____ Texto fornecido

“INFÂNCIA
ROUBADA”: SEQUESTRO E TORTURA DE CRIANÇAS E ADOLESCENTES NA DITADURA CIVIL-MILITAR
BRASILEIRA.
A situação política do
país é delicada. Velhos fantasmas voltam a assombrar nossa jovem democracia.
Como há cinquenta anos, pessoas que se dizem defensoras da família e dos
valores cristãos saem às ruas para pedir abertamente uma intervenção militar. Não
duvido das “boas intenções”, afinal, elas querem o que consideram o melhor para
o país, não é mesmo. Mas sabem elas o que realmente significa uma intervenção
militar? A meu ver, estas pessoas têm uma perspectiva idealizada e estreita do
passado que querem de volta e uma visão delirante do presente.
Precisamos de uma intervenção
urgente, mas não dos militares. A intervenção que o país precisa é a dos
pesquisadores, dos historiadores, dos sociólogos, dos antropólogos, dos
filósofos, dos cientistas sociais. Não do tipo classista, partidária e
autoritária que fez Marilena Chauí, declarando ódio à classe média. Precisamos
de uma intervenção democrática, humanista, inteligível, capaz de estabelecer um
diálogo com a sociedade e esclarecer (não apenas para os seus pares ou para
pontuar no lattes) sobre os perigos que rondam nossa democracia. Esclarecer
sobre o passado recente, tão vivo entre nós, significa confrontar visões
mistificadoras sobre o regime militar presentes no senso comum.

________
____ Registros

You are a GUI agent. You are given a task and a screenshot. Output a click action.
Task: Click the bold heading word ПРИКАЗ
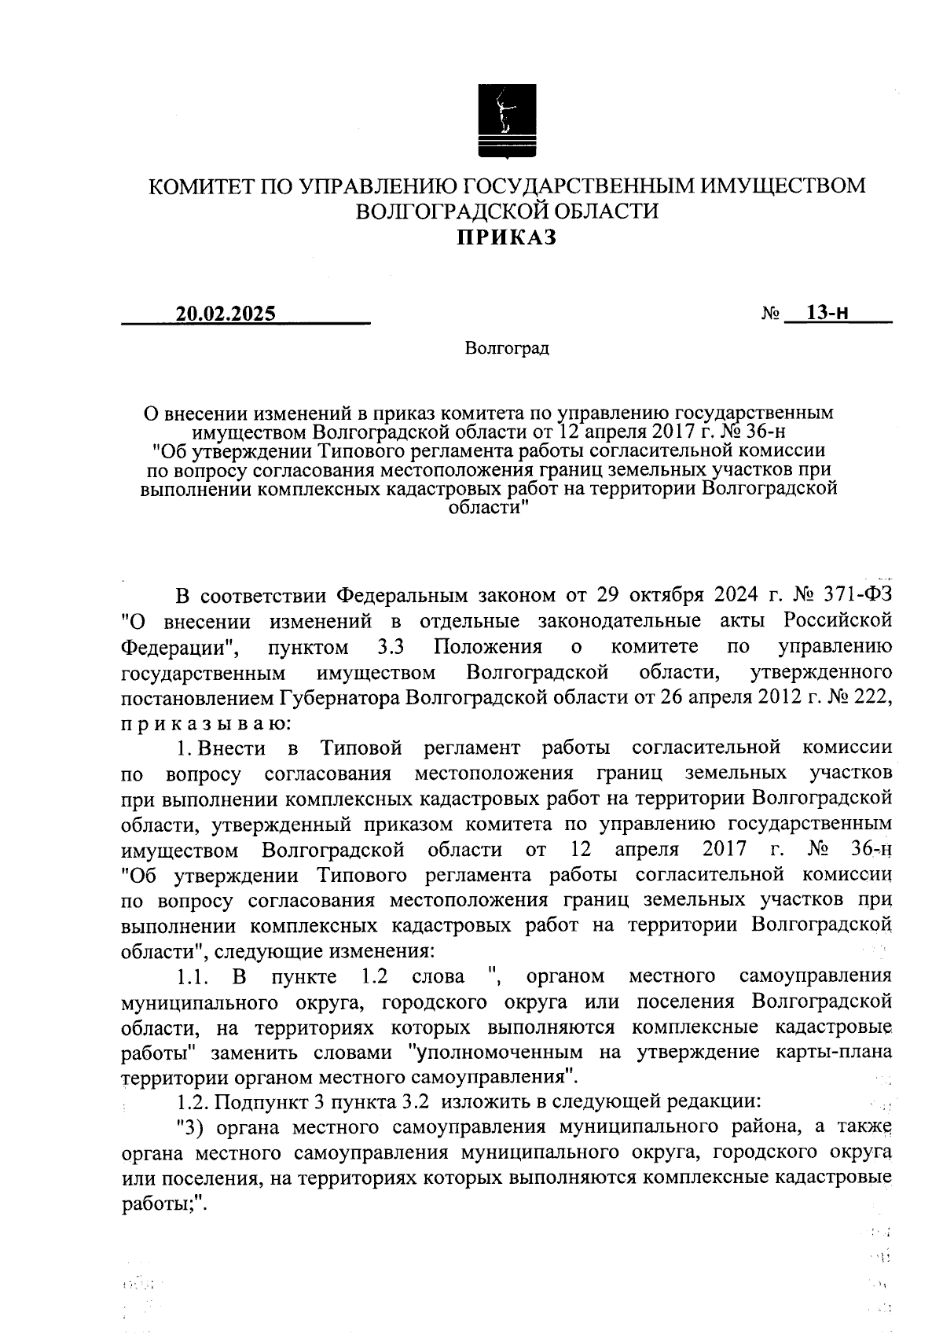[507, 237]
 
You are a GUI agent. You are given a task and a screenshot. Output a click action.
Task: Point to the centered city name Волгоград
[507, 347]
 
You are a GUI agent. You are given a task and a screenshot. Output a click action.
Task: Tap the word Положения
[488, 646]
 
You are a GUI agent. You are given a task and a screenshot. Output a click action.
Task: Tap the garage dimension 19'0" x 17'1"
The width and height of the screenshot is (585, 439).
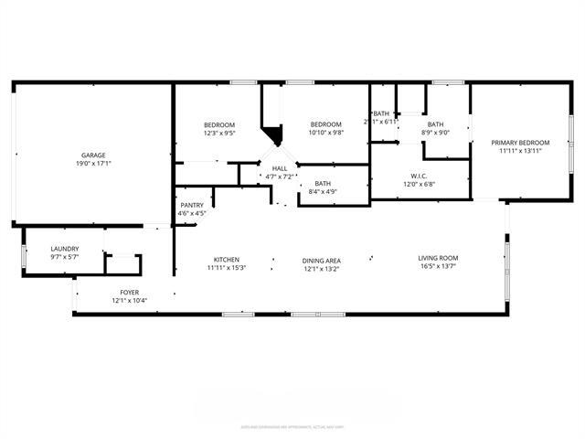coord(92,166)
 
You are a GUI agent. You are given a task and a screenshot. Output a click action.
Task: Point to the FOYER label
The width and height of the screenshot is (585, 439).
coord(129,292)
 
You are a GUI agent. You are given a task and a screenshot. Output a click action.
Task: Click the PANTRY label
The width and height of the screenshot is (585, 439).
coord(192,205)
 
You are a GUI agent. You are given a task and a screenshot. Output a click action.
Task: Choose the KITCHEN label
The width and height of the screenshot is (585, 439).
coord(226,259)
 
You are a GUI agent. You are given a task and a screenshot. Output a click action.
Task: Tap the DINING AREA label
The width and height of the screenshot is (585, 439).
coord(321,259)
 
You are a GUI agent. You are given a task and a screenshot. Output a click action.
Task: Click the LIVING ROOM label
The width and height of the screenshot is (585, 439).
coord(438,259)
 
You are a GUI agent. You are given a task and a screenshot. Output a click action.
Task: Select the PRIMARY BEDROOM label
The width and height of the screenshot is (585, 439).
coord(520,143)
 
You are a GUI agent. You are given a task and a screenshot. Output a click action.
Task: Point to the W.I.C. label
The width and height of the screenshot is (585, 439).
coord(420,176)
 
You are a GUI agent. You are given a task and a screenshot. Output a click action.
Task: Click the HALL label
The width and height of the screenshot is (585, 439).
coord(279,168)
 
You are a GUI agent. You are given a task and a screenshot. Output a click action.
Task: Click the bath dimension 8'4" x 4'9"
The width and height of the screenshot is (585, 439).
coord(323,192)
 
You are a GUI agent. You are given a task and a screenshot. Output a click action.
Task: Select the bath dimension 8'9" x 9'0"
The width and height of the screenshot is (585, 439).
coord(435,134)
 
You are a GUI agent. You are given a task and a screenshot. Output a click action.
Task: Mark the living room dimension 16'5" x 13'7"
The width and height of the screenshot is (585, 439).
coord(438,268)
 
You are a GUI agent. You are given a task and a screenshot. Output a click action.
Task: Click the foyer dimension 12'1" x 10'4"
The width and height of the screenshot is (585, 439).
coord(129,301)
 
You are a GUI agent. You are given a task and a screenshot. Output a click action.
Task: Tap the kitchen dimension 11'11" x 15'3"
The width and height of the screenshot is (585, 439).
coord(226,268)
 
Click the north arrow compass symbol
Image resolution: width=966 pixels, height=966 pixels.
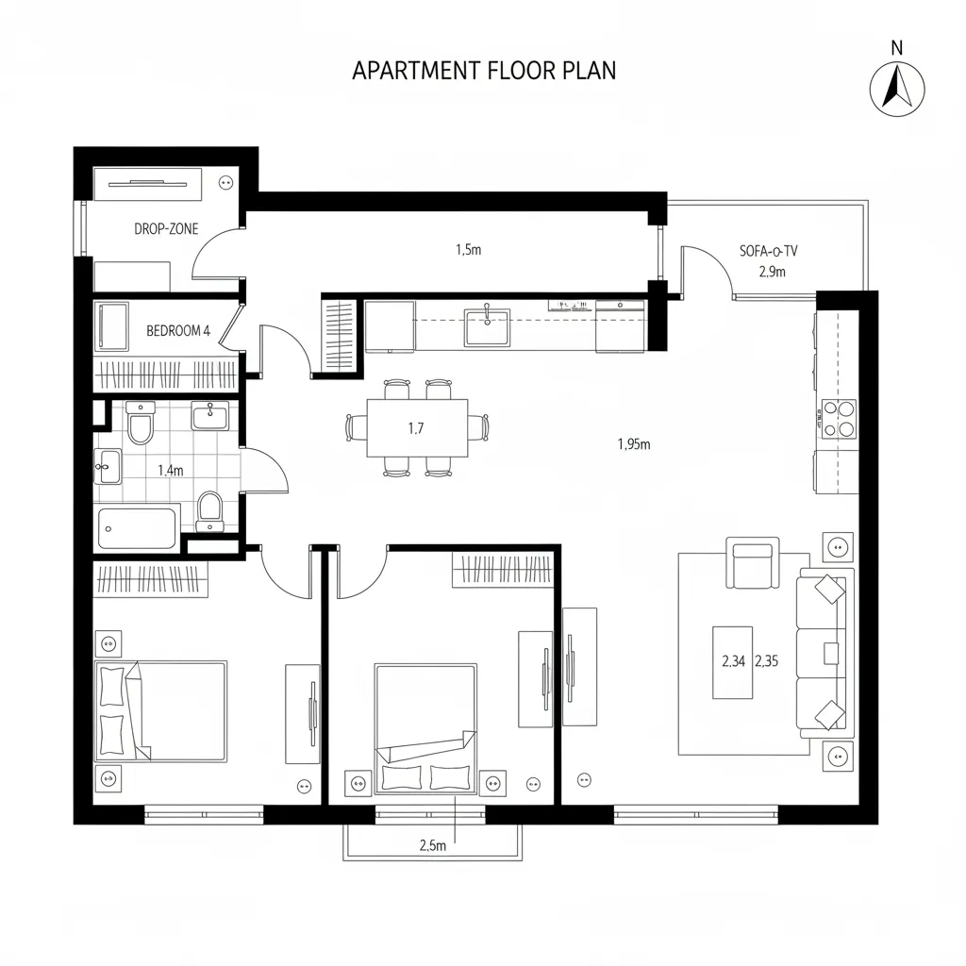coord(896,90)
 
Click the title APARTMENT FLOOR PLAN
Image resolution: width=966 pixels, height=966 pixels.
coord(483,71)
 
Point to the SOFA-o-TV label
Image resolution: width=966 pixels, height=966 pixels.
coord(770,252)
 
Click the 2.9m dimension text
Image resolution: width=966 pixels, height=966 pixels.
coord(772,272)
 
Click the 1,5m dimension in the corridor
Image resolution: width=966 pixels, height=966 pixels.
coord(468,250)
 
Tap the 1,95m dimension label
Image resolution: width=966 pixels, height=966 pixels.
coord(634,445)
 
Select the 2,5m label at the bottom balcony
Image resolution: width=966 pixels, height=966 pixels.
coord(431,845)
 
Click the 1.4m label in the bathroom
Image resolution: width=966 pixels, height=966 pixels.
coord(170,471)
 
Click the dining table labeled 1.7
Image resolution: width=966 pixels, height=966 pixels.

________

_O que fazer_.
A: De acordo com o texto sobre a ditadura civil-militar, por que o país precisa de uma intervenção de pesquisadores, e não de militares? Responda em até três frases.
B: Dê a continuação do texto sobre a ditadura civil-militar a partir da última frase apresentada.

_Respostas_.
A: Segundo o texto, essa intervenção seria democrática, humanista e inteligível, capaz de dialogar com a sociedade e esclarecer os perigos que rondam a democracia. Esclarecer o passado recente significa confrontar as visões mistificadoras sobre o regime militar presentes no senso comum.

B:
A Comissão da Verdade,
embora desprestigiada e desacreditada por opositores do governo que a
constituiu, vem prestando um importante trabalho investigativo sobre a violação dos direitos humanos no Brasil. Um dos trabalhos mais importantes da Comissão é
tirar o véu do esquecimento sobre o passado recente (décadas de 1960 e 1970) e
dar voz às vítimas da ditadura que nunca foram ouvidas. Trazer a tona os
testemunhos de pessoas que, mesmo não sendo militantes políticos, sofreram sob
a ditadura, é uma das melhores maneiras de esclarecer o passado e exorcizar o
fantasma da intervenção militar. Lembremos aos autoproclamados defensores da
família brasileira, que querem os militares de volta, que muitas das pessoas que
sofreram agressões, físicas e simbólicas, eram crianças e adolescentes que
tinham entre 1 e 16 anos de idade.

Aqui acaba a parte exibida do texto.